No problem with that then.:thumbsup:
If you have inverts however, be careful with your triggerfish. Same applies to mixing small fish with lionfish.


----------



## joeshmoe (Aug 2, 2006)

what i no about triggers some could be semi agressive but i think every thing will be ok.


----------



## repper2000 (Sep 24, 2006)

thanks for the info didnt want anything to happen to my lion


----------



## Oceane (Aug 4, 2006)

Blue triggers are aggressive when they breed and are hatching eggs otherwise they are ok. Few fish will fish will interfere with a lionfish as a brush with spines results in poisonning. Both trigger and linfish will eat anything small enough to fit in their mouth.


----------



## KyleV (Oct 8, 2006)

*Triggers*

The Blue jaw is one of the most peacefull (if there is such a thing) type of Trigger out there. No worries unless you plan to add additional fish smaller or less aggressive down the road.


----------



## caferacermike (Oct 3, 2006)

Holy Hell it's Kyle from Kyle. My old friend. Kyle has kept quite an aggressive yet peaceful FOWLR for quite some time. I've seen his triggers with his lions, all was well. Provide plenty of hiding places, rocks for territories and feed well.


----------



## Lupin (Aug 2, 2006)

caferacermike said:


> Holy Hell it's Kyle from Kyle. My old friend. Kyle has kept quite an aggressive yet peaceful FOWLR for quite some time. I've seen his triggers with his lions, all was well. Provide plenty of hiding places, rocks for territories and feed well.
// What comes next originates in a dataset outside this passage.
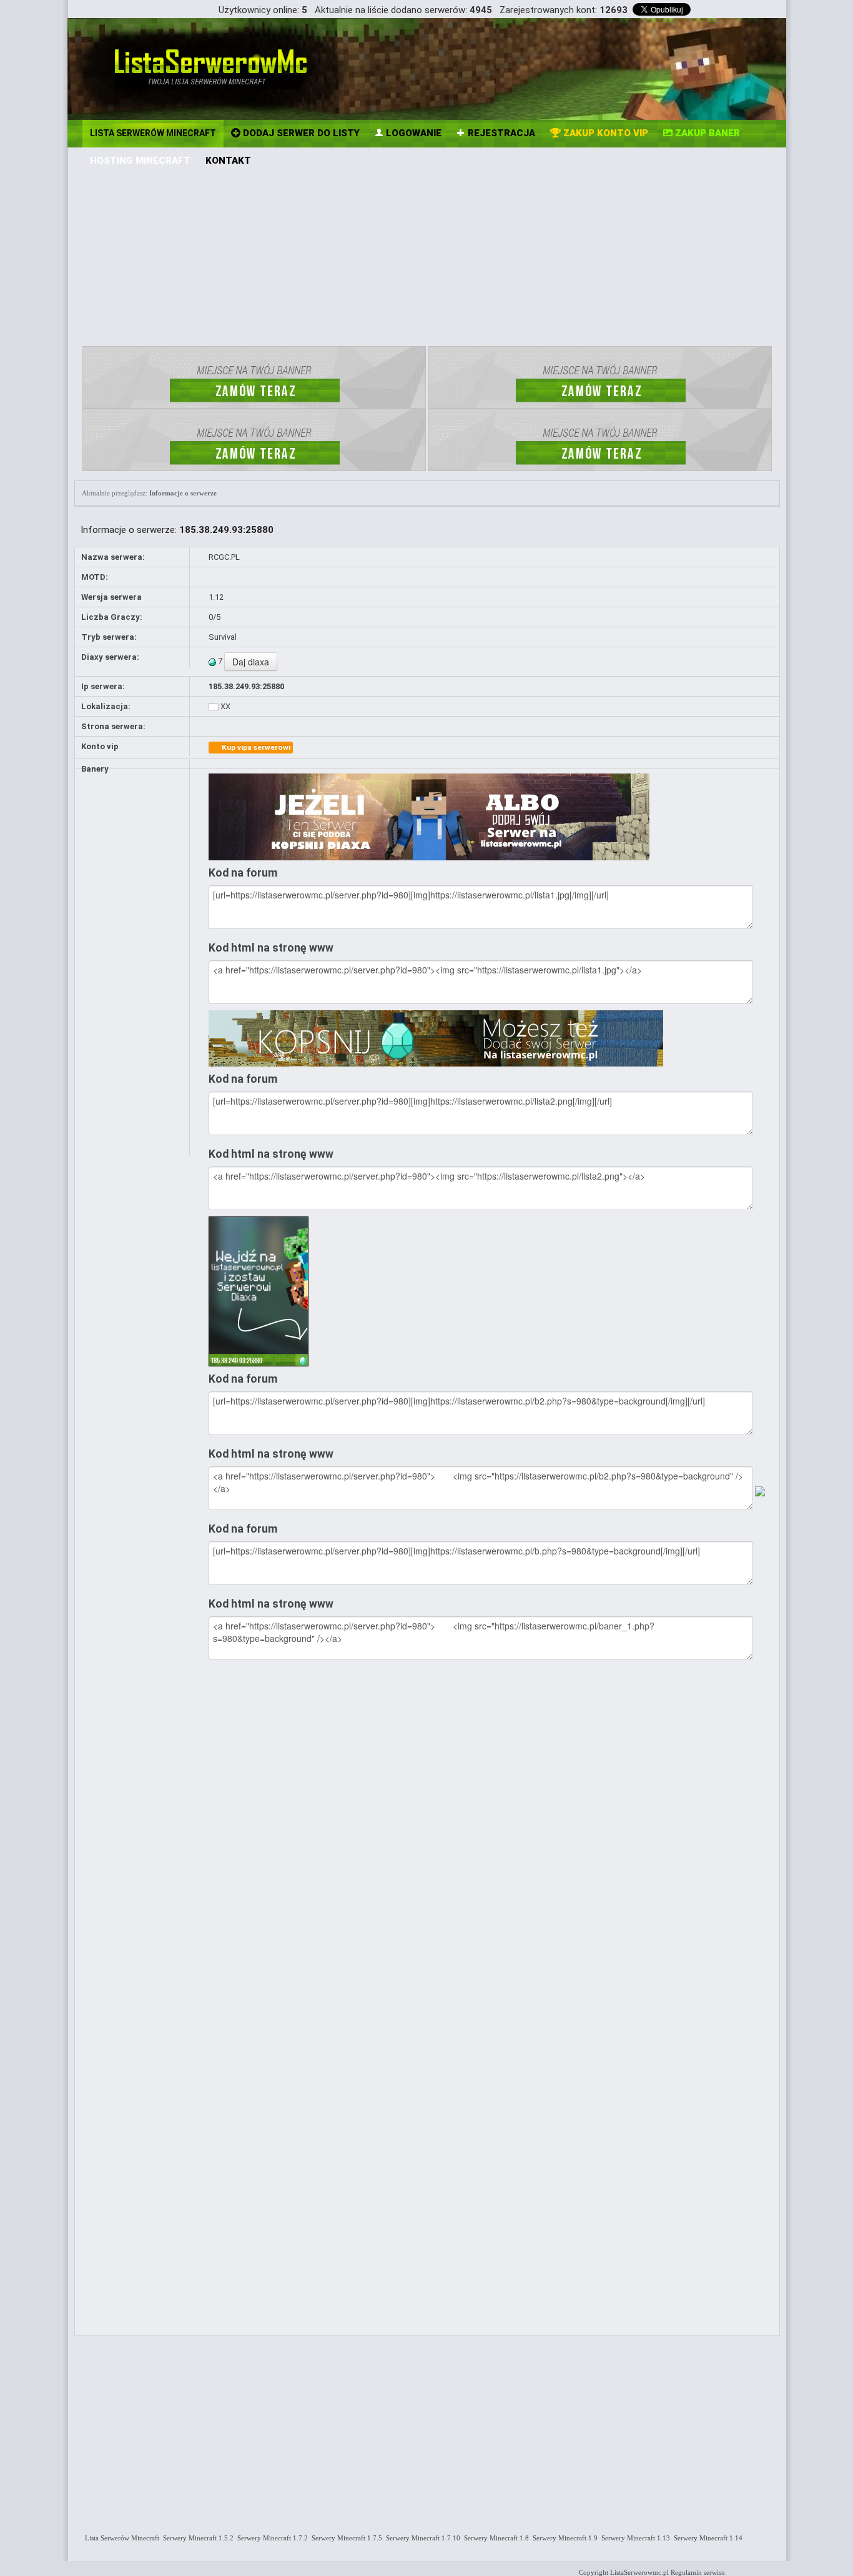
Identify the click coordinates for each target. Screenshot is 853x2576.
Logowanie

I didn't know you two know each other.:crazy: Especially when both of you are from Texas.:crazy:


----------



## trreherd (Aug 7, 2006)

I heard triggers grunt-have you ever heard it?


----------



## Lupin (Aug 2, 2006)

trreherd said:


> I heard triggers grunt-have you ever heard it?


This link says they do.:shock2: :blink:


----------



## trreherd (Aug 7, 2006)

That would be so cool if he grunted.Try to get him to grunt!


----------



## Lupin (Aug 2, 2006)

trreherd said:


> That would be so cool if he grunted.Try to get him to grunt!


You have to be on guard for unexpected grunts though.:roll: Clown loach(freshwater category :mrgreen: ) can make clicking sounds but you don't hear that often and this will come out unexpectedly or anytime without warning.


----------